Close and Stone described a system that was developed for contact tracing. Contract tracing defines persons with an infectious disease such as COVID-19 as cases and persons who have been possibly exposed to cases. The goal of contact tracing is limit further spread of infections using methods such as voluntary social isolation and quarantining of cases in their homes. Their interventions with the contact tracing included house visits and phone follow ups for patients who tested positive for COVID-19 but did not require hospitalization and high-risk individuals who did not test positive during the incubation period. By checking on these individuals, doctors in this system were able to identify serious low oxygen levels (hypoxemia) prior to the symptoms being reported by patients.
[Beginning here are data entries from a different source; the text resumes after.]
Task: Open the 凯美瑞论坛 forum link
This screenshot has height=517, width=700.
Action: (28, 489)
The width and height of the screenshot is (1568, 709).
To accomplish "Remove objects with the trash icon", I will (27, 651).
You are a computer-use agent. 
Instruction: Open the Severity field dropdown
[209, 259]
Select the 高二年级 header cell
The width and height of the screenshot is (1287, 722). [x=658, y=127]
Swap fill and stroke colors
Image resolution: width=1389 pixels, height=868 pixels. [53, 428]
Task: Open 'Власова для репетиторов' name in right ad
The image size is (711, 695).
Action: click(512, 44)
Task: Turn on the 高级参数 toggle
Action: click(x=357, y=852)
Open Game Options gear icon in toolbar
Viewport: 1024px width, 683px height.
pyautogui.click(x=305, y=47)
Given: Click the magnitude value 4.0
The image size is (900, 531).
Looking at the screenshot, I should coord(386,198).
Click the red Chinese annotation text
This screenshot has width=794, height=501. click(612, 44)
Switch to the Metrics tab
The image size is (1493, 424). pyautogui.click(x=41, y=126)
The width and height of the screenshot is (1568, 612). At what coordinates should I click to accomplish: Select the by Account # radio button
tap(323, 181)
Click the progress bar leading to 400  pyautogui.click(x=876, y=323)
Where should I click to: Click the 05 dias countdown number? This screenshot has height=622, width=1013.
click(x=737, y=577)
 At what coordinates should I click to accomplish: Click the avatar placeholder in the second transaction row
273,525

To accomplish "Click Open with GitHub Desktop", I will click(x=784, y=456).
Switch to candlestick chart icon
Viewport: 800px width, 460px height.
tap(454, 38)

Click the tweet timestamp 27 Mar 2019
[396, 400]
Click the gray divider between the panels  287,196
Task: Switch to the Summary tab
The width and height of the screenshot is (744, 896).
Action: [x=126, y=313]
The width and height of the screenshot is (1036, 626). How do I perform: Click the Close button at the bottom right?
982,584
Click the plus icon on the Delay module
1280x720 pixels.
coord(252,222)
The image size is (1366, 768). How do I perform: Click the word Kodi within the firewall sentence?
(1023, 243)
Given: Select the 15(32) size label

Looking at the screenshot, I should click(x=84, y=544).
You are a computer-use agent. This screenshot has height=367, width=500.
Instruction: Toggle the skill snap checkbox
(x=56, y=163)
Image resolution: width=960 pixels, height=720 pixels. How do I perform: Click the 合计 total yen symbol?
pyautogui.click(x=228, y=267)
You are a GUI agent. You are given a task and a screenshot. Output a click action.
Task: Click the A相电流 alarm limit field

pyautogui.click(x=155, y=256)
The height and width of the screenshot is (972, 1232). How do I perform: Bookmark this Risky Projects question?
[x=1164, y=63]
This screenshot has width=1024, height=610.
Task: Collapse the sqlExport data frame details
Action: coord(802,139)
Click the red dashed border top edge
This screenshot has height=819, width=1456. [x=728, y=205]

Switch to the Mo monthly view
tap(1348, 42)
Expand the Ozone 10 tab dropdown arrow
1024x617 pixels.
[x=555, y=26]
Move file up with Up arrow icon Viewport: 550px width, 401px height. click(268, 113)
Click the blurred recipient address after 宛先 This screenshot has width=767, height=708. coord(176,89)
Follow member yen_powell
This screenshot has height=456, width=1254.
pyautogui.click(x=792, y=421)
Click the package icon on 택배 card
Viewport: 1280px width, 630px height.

They also worked to advise isolating family members that tested positive, sometimes outside in tents to protect the rest of the family. At the time of publication, their case fatality rates were 1.1%, a level that was half the rate of the surrounding state of Arizona.48
Summary
The Native American populations has been particularly vulnerable to the incidence, severity, and mortality from COVID-19 infections. A variety of factors are responsible for this phenomenon including the preventable causes such as access to and resources that are available for the delivery of high-quality health care. are a high-risk group for COVID-19 because of a variety of healthcare disparities. From a historical perspective, Native Americans communities are consistently hard hit by acute and chronic infections, and particularly so during disease outbreaks including the 1918 Spanish flu, H1N1 and Hantavirus pulmonary syndrome (HPS) epidemics. Risk factors that predispose to infection from COVID-19 and worsened outcomes including chronic diseases, overcrowding and lack of running water are highly prevalent in Native Americans. The Native American community is at high risk for secondary effects of the COVID-19 pandemic including depression and post-traumatic stress disorder; to our knowledge this is an unexplored research area.
Conclusions
The COVID-19 pandemic has had a pronounced impact on Native America populations, including a higher incidence of infection and increase in mortality from the disease. This phenomenon reflects historic vulnerability of US Native American populations to infectious epidemics and underscores the healthcare disparities that fuel these susceptibilities. Addressing the root causes of enhanced risk in Native American populations during epidemics will help to prevent disproportionate outcomes from COVID-19 and future pandemics.
Source of funding
None.
Declaration of Competing Interest
The authors have no conflicts of interest to declare.